American food and beverage company

Danone North America is a consumer packaged food and beverage company based in White Plains, New York, U.S, that manufactures, markets, distributes, and sells branded premium dairy products, plant-based foods and beverages, coffee creamers, and organic produce throughout North America and Europe.

WhiteWave was purchased by French conglomerate Danone in 2017 for $12.5 billion, and was then renamed to "DanoneWave".

== History ==
The company was established as "WhiteWave Foods" in 1977 by Steve Demos in Boulder, Colorado, to expand soy into the market.

The company was formerly a subsidiary of Dean Foods, and was spun off in an initial public offering announced in August 2012. Dean Foods had acquired WhiteWave in May 2002.

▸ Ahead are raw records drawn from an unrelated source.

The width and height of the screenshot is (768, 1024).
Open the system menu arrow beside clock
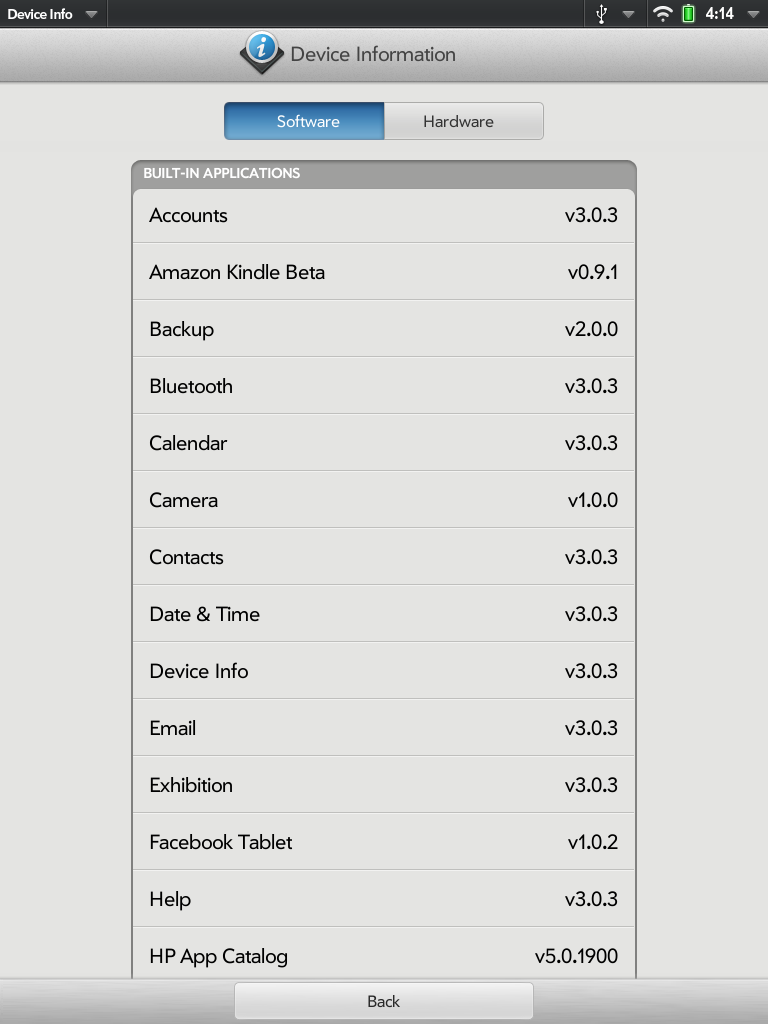pos(752,14)
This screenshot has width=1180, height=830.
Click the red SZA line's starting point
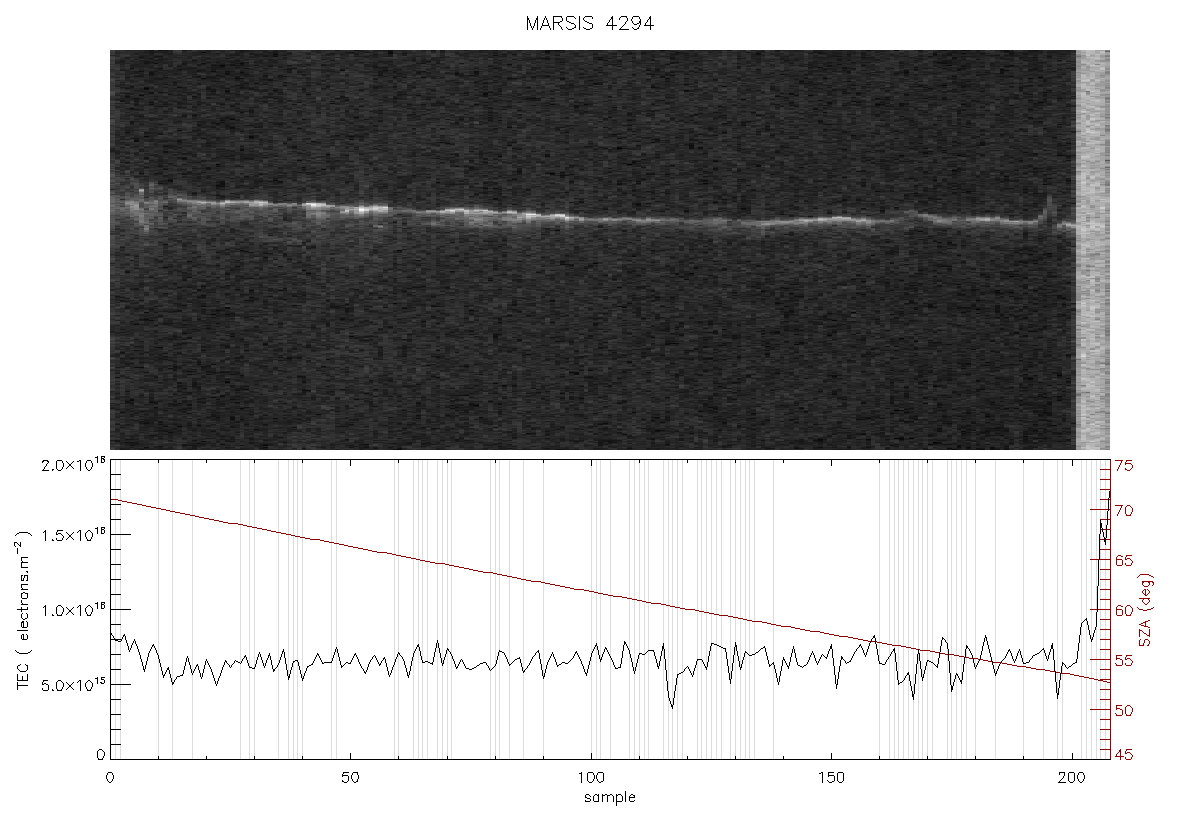(x=111, y=500)
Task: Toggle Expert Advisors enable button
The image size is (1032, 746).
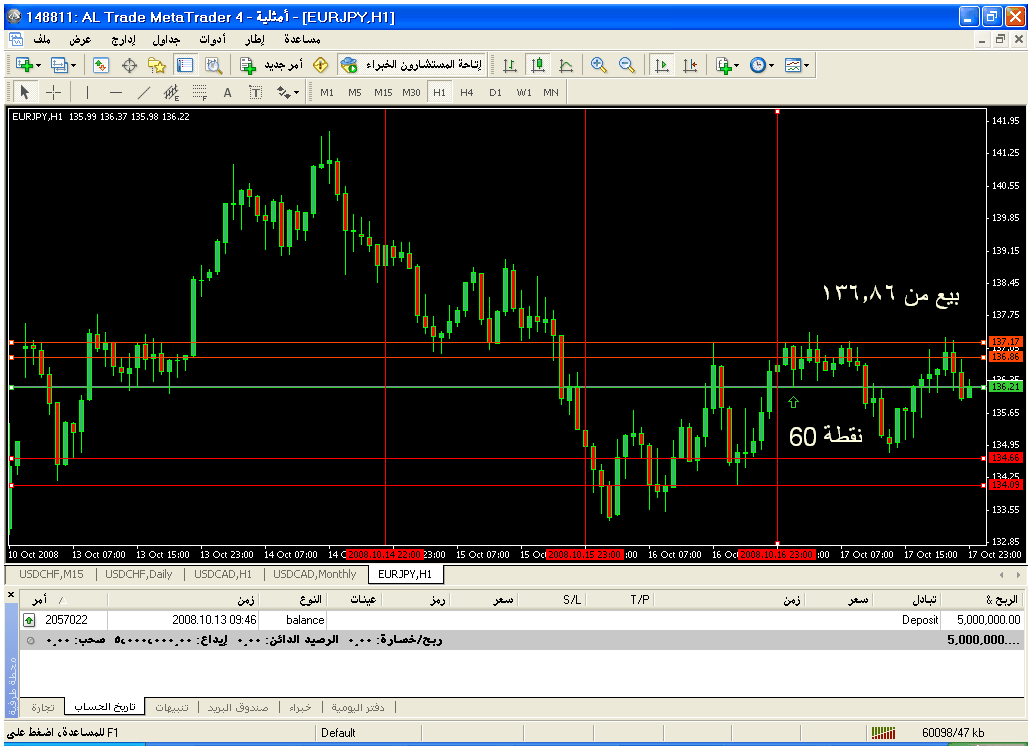Action: point(410,65)
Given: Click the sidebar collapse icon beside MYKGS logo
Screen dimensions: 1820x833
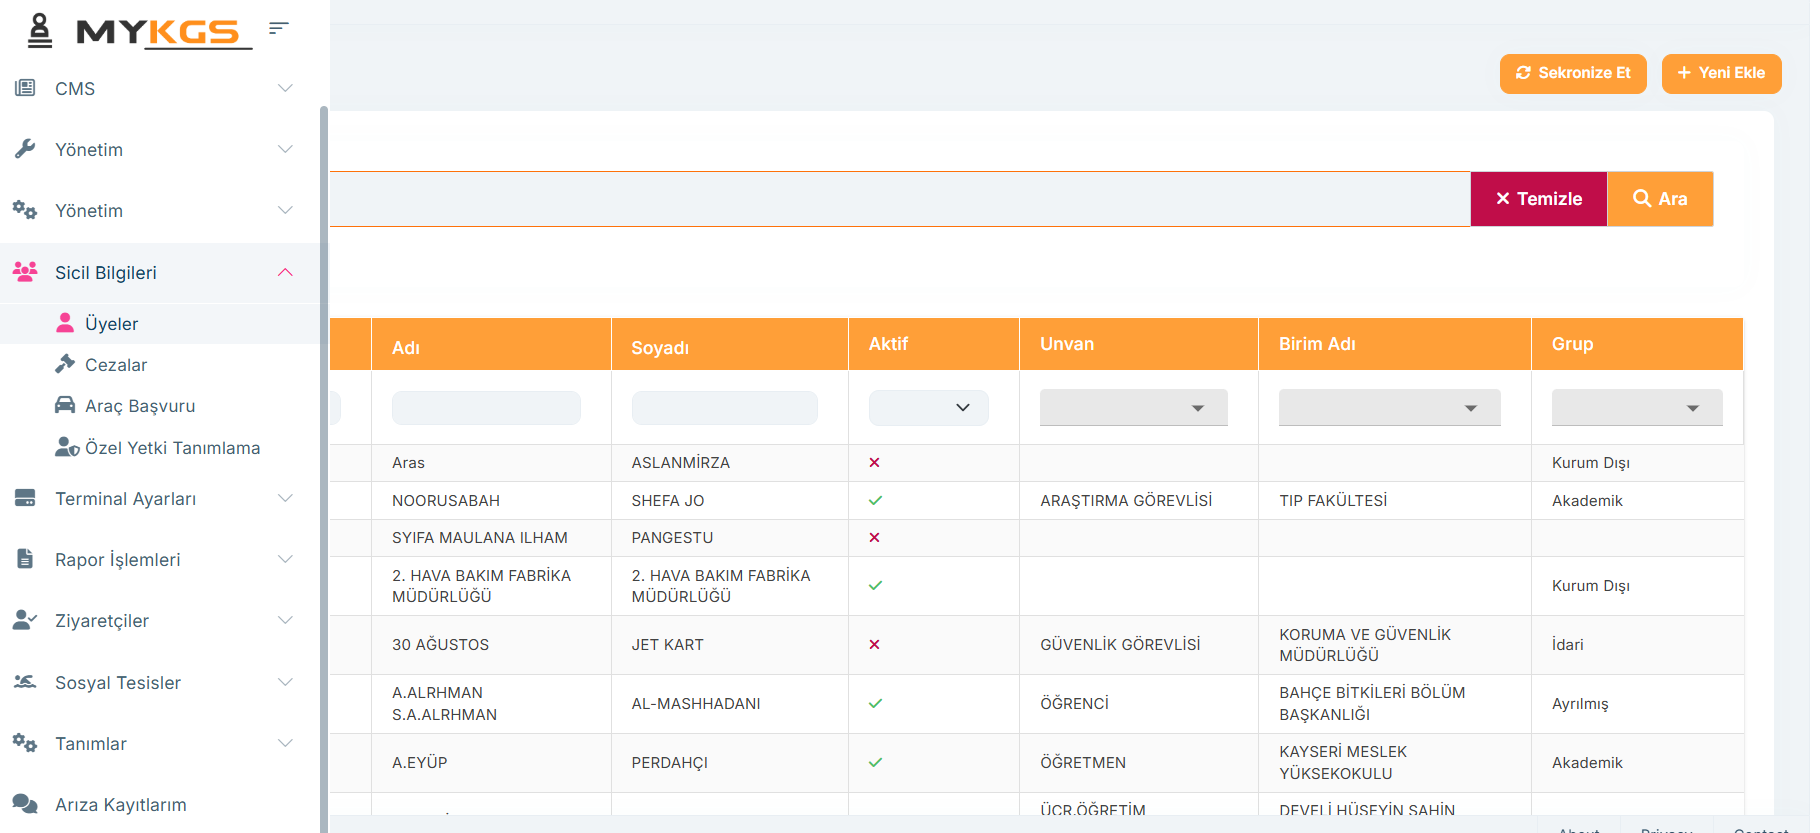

WhiteWave acquired Earthbound Farm, America's largest grower of organic produce, on January 2, 2014, for about $600 million.

In September 2014, WhiteWave announced they were taking over vegan dessert and beverage company, So Delicious. WhiteWave announced on October 31, 2014, that the So Delicious takeover was complete.

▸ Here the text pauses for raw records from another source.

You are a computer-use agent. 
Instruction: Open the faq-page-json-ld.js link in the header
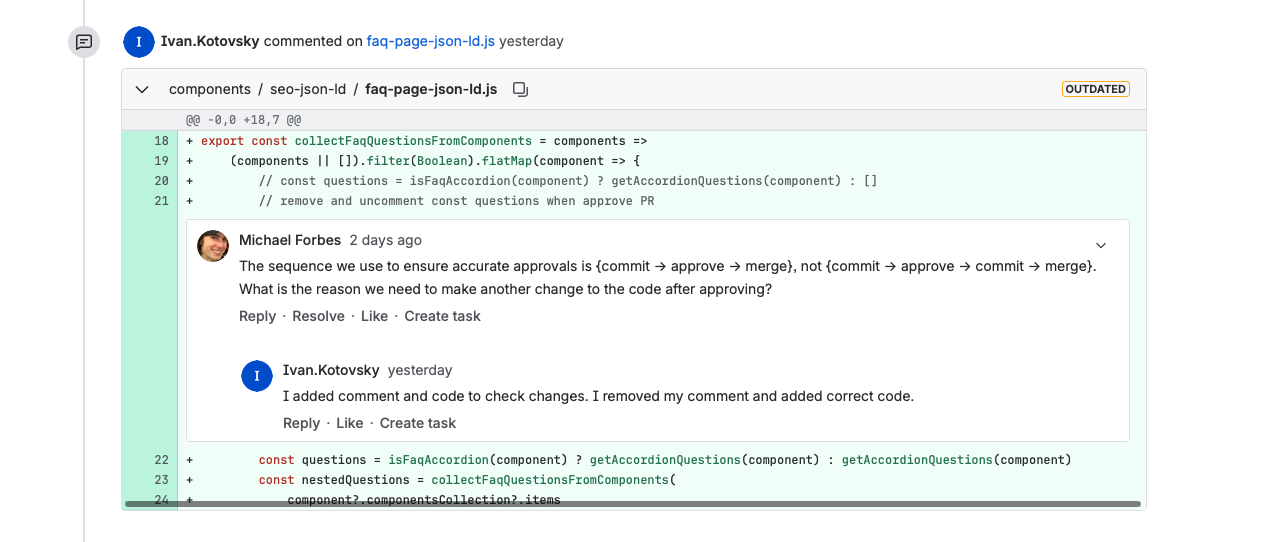click(x=431, y=41)
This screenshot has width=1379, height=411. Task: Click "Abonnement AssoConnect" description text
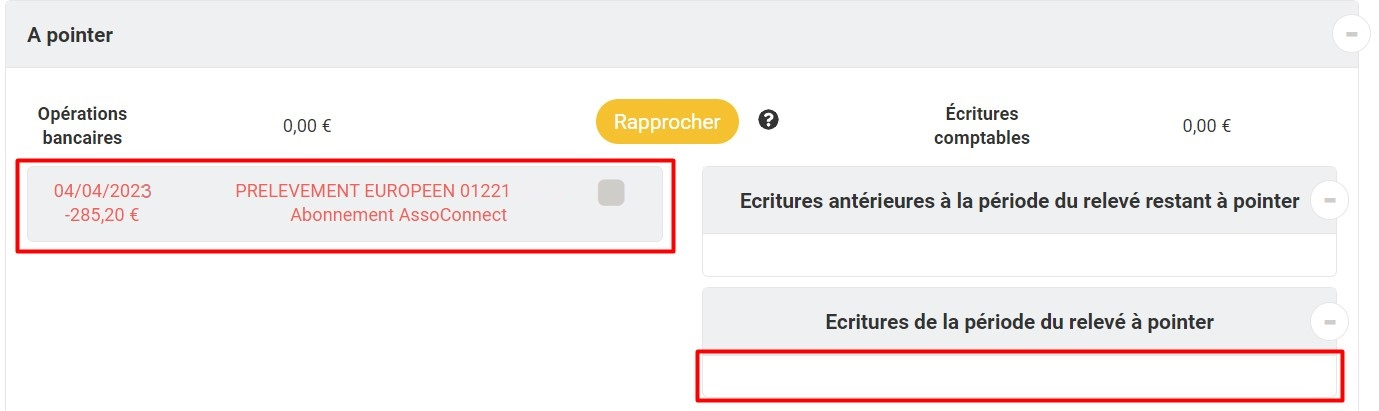pos(399,215)
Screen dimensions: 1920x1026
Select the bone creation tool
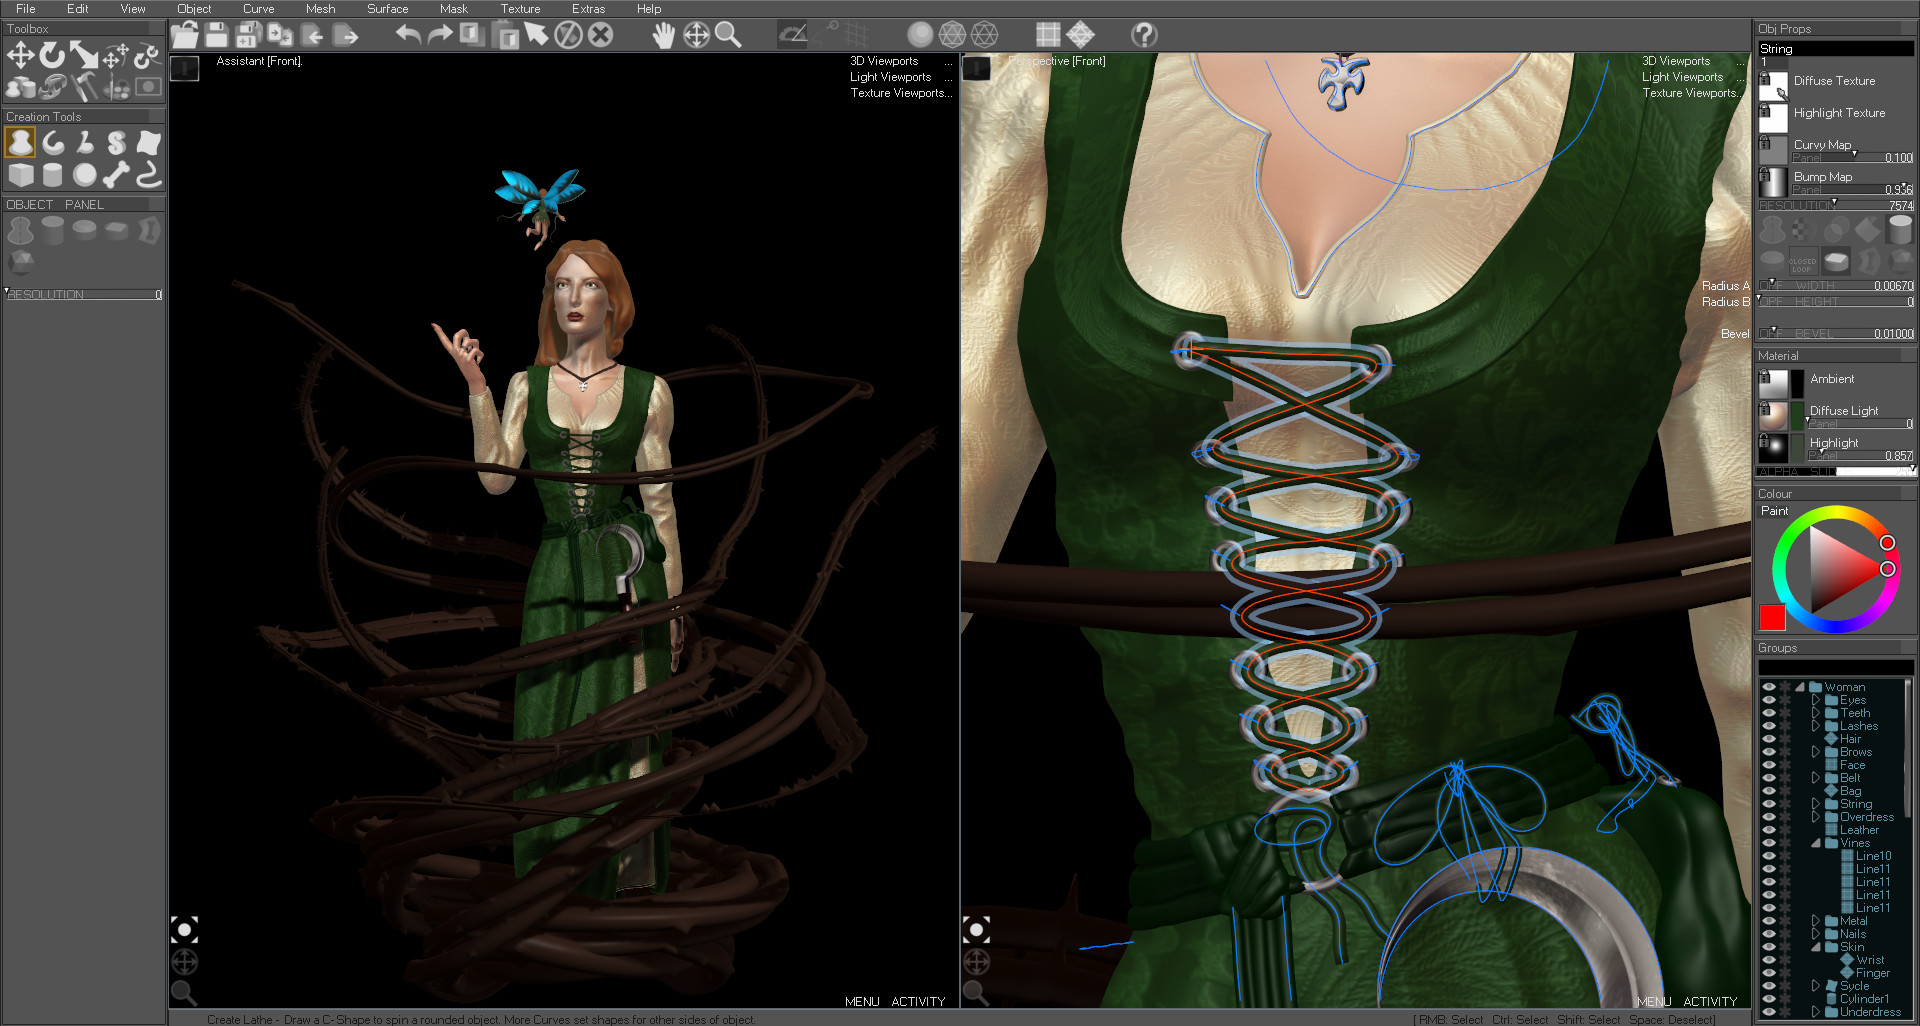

On July 7, 2016, French food and beverage manufacturer Danone announced a $12.5 billion deal to acquire WhiteWave. On August 15, WhiteWave announced a meeting had been scheduled for October 4 for stockholders to vote on the Danone takeover. The WhiteWave board unanimously recommend that the takeover bid be accepted. On March 31, 2017, Danone announced it had reached an agreement with the US Department of Justice concerning its WhiteWave transaction for $12.5 billion, wherein Danone sold its "Stonyfield dairy subsidiary in the months after the WhiteWave acquisition closes." The acquisition was completed in April 2017 and newly formed company was named "DanoneWave" and in April 2018 it was renamed "Danone North America".
It now operates as a subsidiary and the US headquarters remains in Denver.

== Brands ==
The company’s brands distributed in North America include Horizon Organic dairy and pantry products, Silk plant-based foods and beverages, Left Field Farms creamer and milk, Stok cold-brew coffee, So Delicious Dairy Free ice cream, Too Good, and International Delight and Land O'Lakes coffee creamers and beverages. WhiteWave’s European brands of plant-based foods and beverages include Alpro and Provamel.